Home Services | Mortgage | CA Foreclosure Reports
Investors are flocking to home foreclosure sales in California and other states where banks have rescheduled auctions postponed last year to fix loan servicing flaws.
But often their intentions to purchase the distressed properties are still stymied by disagreements over a fair price or as auctions are simply canceled.
In California, bank-set “opening bids” won 14,068 properties from auctions last month, a 51 percent rise over December, ForeclosureRadar.com said in a report this week. Investor purchases rose more than 50 percent to 3,272, but were dwarfed by the 12,279 auctions canceled, it said.
“There’s just not a lot of inventory” made available, said Sadie Gurley, a managing partner with New York-based GreenLake Investment Partners, a new entry into the field of investors seeking to profit from the “shadow inventory” building up on bank books.
“It’s like a funnel,” she said.
The trend is similar in other high foreclosure states, such as Arizona and Nevada, according to ForeclosureRadar.com.
Distressed property sales have accounted for a significant share of the housing market, rising to 36 percent in December from 32 percent a year earlier, according to the National Association of Realtors. The purchases can be made by investors or banks, which have ramped up “short sales” in which they agree to sell a home below the balance on the mortgage.
Investors -- who typically aim to buy, fix and re-sell the houses -- are lining up as banks restart foreclosures from moratoriums imposed last year to review faulty processes, such as “robo-signing” of court affidavits or other document issues.
Revelations of shoddy servicing further muddied the foreclosure process, which to investors is key to cleaning up excess inventory and aiding housing’s recovery.

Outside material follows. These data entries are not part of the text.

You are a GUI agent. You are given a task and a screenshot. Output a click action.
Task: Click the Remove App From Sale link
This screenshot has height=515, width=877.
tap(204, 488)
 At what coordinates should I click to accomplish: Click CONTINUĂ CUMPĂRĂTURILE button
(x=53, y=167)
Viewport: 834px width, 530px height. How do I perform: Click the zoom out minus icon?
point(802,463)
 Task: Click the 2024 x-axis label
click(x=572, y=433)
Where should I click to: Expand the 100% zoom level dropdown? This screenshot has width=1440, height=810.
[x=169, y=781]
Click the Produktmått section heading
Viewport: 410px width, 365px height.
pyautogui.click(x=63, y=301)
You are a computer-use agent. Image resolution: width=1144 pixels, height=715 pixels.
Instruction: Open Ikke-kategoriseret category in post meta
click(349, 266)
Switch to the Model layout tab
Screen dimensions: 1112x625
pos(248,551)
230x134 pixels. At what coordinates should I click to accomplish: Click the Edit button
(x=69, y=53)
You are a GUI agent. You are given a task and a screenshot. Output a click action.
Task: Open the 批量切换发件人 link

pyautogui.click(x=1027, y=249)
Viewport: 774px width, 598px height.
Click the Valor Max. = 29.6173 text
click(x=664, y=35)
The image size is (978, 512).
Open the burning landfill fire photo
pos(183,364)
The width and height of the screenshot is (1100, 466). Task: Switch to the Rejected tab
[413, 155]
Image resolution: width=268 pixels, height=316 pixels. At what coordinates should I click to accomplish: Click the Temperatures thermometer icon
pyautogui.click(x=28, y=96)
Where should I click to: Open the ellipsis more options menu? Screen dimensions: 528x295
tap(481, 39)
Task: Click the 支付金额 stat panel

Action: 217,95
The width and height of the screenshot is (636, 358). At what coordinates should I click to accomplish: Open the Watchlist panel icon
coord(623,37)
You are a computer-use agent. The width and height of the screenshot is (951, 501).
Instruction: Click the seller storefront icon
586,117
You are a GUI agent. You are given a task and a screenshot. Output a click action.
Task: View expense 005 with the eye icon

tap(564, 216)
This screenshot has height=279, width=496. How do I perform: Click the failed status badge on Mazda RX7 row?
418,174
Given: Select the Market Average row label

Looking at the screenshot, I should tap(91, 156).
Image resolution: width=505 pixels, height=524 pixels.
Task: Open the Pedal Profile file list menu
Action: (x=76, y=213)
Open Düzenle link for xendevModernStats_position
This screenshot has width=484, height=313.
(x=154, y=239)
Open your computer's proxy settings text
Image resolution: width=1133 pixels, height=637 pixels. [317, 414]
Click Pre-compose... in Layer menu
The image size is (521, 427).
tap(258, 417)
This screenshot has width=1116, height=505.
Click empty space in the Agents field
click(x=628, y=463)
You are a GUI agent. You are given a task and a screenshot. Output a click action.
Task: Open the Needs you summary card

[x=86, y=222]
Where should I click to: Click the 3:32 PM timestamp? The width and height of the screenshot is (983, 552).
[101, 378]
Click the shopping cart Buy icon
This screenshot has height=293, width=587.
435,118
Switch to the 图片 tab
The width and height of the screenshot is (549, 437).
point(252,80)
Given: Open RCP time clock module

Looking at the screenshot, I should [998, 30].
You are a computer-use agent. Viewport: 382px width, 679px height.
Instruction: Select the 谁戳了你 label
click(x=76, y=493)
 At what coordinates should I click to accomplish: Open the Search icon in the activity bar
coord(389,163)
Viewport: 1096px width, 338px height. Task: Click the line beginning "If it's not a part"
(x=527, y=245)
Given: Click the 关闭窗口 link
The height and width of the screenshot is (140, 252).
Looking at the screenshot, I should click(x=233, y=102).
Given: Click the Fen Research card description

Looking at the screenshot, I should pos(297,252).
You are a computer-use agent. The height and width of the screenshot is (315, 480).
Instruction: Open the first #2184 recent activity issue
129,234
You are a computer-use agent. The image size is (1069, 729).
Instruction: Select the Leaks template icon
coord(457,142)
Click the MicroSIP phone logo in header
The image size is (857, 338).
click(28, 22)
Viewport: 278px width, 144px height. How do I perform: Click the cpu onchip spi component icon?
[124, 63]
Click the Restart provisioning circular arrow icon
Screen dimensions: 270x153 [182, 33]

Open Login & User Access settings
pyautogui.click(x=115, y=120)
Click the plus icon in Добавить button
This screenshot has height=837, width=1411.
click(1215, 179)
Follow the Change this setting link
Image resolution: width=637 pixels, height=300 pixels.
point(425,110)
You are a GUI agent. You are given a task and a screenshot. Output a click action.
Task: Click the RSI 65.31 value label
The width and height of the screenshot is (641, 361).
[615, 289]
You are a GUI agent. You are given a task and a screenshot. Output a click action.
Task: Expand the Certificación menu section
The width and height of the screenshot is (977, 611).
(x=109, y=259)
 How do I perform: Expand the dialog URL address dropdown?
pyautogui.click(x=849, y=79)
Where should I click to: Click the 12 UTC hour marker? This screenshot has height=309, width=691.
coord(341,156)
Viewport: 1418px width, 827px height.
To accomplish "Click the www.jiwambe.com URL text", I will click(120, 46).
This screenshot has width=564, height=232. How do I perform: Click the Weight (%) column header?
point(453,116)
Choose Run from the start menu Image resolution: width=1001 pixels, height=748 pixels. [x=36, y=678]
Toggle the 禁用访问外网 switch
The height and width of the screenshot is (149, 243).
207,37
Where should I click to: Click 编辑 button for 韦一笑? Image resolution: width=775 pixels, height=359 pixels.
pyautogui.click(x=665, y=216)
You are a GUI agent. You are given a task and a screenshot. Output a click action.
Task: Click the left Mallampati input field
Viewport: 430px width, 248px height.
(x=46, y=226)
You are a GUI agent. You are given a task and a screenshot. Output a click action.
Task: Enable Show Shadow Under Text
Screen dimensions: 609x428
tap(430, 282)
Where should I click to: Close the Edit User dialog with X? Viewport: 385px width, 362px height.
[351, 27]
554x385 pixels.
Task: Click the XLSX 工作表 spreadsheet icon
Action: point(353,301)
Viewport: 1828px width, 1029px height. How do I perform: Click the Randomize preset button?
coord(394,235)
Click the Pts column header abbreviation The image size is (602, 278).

Banks have limited sales to others by keeping their opening bids above what the local markets will bear, investors said.
On average, in California, investors are paying 25 percent below market value when winning the auction, versus a 15 percent premium bid of banks that take properties into their “real-estate owned,” or REO, portfolios, said Sean O’Toole, chief executive officer of ForeclosureRadar.com.
“In California, the average foreclosure is $150,000 upside down in the mortgage, so if the bank doesn’t drop the bid from the amount owed, there’s no chance the investor is going to purchase it,” O’Toole said.